See a substantial reduction of ¹ ohm resistance of the electrode was achieved in that the first layer was applied to the graphite support, consisted of 3o wt »$ polyethylene, 60 percent fo activated carbon and 1o weight fo graphite powder..; the second layer contained 3o wt. fo polyethylene, 5o wt. $ activated charcoal and 2o wt. $ carbonyl.

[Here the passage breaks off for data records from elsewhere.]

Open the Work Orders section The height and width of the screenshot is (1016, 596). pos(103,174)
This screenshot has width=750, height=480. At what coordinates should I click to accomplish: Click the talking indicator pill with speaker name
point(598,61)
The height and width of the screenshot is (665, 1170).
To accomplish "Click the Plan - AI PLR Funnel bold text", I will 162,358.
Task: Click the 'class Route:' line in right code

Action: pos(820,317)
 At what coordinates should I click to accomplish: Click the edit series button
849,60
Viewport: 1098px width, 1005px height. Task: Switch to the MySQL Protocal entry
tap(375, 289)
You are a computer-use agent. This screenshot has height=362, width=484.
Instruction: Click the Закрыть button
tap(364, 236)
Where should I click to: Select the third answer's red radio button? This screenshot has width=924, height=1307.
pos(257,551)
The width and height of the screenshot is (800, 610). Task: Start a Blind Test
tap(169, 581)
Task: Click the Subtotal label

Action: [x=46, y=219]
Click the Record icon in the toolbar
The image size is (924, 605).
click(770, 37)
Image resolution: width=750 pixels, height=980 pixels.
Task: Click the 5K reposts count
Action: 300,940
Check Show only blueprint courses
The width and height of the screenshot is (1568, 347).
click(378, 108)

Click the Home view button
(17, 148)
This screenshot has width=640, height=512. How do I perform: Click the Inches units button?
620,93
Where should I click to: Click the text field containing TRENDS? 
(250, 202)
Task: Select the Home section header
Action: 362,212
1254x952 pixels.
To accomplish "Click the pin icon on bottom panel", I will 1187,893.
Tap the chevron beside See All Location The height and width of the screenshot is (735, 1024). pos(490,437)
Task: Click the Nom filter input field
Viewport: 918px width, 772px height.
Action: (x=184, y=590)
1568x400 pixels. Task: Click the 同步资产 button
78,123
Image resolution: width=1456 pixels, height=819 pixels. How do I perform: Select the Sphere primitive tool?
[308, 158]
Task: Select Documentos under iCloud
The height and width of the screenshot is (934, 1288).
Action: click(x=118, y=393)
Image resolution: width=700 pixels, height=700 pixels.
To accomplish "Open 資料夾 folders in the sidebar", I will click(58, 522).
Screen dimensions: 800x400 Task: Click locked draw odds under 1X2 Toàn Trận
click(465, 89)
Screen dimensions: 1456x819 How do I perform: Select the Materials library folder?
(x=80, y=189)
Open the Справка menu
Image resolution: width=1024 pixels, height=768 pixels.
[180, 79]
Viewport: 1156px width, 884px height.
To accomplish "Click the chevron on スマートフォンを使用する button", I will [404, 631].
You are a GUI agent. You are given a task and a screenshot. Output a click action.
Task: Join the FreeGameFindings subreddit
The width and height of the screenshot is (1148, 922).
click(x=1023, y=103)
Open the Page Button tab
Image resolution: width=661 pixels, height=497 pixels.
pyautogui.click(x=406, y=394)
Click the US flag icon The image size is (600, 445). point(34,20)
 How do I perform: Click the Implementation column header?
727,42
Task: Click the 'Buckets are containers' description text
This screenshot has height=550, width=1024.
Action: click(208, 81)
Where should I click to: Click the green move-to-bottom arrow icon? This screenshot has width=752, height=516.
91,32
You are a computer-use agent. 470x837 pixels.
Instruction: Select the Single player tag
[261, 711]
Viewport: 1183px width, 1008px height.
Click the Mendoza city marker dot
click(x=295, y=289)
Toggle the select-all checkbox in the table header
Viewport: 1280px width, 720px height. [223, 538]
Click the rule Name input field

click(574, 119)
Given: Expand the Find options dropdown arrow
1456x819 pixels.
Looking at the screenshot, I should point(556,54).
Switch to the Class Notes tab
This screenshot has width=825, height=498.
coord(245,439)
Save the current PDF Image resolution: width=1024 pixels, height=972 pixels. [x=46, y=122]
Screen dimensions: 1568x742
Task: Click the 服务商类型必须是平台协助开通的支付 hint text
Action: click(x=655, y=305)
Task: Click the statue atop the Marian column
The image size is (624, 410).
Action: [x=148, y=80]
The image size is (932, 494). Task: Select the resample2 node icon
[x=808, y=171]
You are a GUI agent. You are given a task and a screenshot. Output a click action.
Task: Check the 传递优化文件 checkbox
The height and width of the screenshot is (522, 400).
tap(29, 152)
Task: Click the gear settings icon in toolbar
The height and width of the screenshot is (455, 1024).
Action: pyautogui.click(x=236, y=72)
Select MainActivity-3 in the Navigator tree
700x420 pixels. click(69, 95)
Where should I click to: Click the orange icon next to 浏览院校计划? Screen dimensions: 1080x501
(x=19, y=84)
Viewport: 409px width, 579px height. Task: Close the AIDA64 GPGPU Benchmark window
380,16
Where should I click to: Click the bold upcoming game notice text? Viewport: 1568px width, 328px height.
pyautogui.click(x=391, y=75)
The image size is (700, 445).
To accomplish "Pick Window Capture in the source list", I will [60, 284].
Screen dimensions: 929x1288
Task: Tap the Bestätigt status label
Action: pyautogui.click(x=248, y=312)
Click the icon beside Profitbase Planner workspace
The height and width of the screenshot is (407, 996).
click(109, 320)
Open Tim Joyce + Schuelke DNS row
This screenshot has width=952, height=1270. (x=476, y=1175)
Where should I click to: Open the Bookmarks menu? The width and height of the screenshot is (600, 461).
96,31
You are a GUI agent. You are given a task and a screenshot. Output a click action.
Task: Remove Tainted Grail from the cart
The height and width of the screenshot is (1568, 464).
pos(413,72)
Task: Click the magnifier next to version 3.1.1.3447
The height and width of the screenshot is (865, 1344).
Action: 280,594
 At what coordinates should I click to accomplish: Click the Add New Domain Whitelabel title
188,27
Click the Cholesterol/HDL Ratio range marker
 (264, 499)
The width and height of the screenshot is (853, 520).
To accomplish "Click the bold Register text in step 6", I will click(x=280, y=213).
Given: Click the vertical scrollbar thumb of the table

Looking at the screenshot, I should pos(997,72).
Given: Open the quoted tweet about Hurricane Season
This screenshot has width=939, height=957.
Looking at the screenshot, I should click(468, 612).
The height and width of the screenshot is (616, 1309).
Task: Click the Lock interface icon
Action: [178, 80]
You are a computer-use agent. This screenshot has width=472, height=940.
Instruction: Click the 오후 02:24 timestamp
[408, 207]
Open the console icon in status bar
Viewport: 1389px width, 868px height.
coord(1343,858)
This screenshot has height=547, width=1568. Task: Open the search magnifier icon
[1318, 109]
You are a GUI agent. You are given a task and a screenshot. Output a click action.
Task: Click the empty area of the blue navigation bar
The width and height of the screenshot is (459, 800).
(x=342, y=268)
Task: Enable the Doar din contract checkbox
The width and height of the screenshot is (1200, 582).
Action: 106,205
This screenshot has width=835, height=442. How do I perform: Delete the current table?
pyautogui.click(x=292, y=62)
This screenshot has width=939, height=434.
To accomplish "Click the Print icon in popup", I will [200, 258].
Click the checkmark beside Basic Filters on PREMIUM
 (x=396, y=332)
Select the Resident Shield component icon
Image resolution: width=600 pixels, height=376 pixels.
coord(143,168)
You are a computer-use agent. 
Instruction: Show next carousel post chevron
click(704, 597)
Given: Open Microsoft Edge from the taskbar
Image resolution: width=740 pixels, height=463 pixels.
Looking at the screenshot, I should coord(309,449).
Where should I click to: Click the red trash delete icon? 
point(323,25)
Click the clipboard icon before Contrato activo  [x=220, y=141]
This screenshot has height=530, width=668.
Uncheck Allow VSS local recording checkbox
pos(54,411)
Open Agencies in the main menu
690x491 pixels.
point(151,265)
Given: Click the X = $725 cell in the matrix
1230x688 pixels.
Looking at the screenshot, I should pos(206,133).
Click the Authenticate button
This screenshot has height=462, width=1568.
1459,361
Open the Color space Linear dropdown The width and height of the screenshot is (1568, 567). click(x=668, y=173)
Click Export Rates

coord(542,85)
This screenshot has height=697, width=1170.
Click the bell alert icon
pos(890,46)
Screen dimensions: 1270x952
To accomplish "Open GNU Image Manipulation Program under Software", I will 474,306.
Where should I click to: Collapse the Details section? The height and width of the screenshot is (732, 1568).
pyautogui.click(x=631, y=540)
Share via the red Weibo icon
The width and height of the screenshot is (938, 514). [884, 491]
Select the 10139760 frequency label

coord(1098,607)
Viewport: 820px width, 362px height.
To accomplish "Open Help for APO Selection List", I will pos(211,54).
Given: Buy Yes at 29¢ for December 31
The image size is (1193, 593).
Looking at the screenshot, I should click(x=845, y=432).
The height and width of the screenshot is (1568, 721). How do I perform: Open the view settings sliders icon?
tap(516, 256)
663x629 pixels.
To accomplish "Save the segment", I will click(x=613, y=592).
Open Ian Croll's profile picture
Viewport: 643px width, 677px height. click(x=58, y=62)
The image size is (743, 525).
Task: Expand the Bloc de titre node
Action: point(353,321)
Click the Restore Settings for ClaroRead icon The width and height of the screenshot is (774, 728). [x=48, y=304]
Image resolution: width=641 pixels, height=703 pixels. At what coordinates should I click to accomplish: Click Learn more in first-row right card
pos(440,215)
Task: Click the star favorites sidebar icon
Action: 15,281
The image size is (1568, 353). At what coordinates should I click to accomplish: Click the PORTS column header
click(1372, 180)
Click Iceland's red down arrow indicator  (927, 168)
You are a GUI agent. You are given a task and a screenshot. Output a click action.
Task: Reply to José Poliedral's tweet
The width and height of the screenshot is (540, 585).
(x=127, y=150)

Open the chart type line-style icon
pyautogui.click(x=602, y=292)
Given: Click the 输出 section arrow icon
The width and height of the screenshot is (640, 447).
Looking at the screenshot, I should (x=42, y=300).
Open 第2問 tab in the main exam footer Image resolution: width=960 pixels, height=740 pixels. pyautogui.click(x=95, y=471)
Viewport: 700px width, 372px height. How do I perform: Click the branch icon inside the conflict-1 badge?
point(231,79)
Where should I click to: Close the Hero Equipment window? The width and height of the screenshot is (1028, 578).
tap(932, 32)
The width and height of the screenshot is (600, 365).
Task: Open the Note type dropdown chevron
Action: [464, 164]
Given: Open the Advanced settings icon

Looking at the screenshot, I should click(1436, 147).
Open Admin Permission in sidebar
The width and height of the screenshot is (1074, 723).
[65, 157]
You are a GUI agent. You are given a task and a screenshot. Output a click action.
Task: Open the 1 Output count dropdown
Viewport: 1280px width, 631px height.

The pressing parameters were the same as in the examples given above.

lig. 1 shows a greatly enlarged catalyst electrode in FIG Cross section with the porous carbon layer 1 and another consisting of a mixture of activated carbon with a thermoplastic layer 2 pressed onto it.

In lig. 2 is also a greatly enlarged electrode shown in section, "in which, in addition to the porous carbon layer 1 and the one made of activated carbon and thermoplastics Layer 2, another layer 3 is also present, which consists of an activated carbon thermoplastic mixture, the activated carbon of which is loaded with catalytically active metals.

Claims (5)

sayings 1. Catalyst electrode, preferably in the shape of an egg, marked by a porous carbon layer and at least one further layer of a mixture of activated carbon with one Thermoplastic existing layer pressed onto it. 2. Catalyst electrode according to claim 1, characterized in that that the activated carbon of the activated carbon thermoplastic layer is loaded with catalytically active metals or metal compounds is. 3. catalyst electrode according to claim 1 or 2, characterized in that that the activated carbon thermoplastic layer or layers contain one or more substances that act as conductive agents. 4. catalyst electrode according to claim 1 or 2, characterized in that that it contains polyethylene as a thermoplastic. 5. Electrode according to claims 1 to 4, characterized in that it has a hot on the activated carbon thermoplastic layer of the ' Electrode pressed-on layer made of a mixture of oxygen-depolarizing substances, activated carbon and one Owns thermoplastics.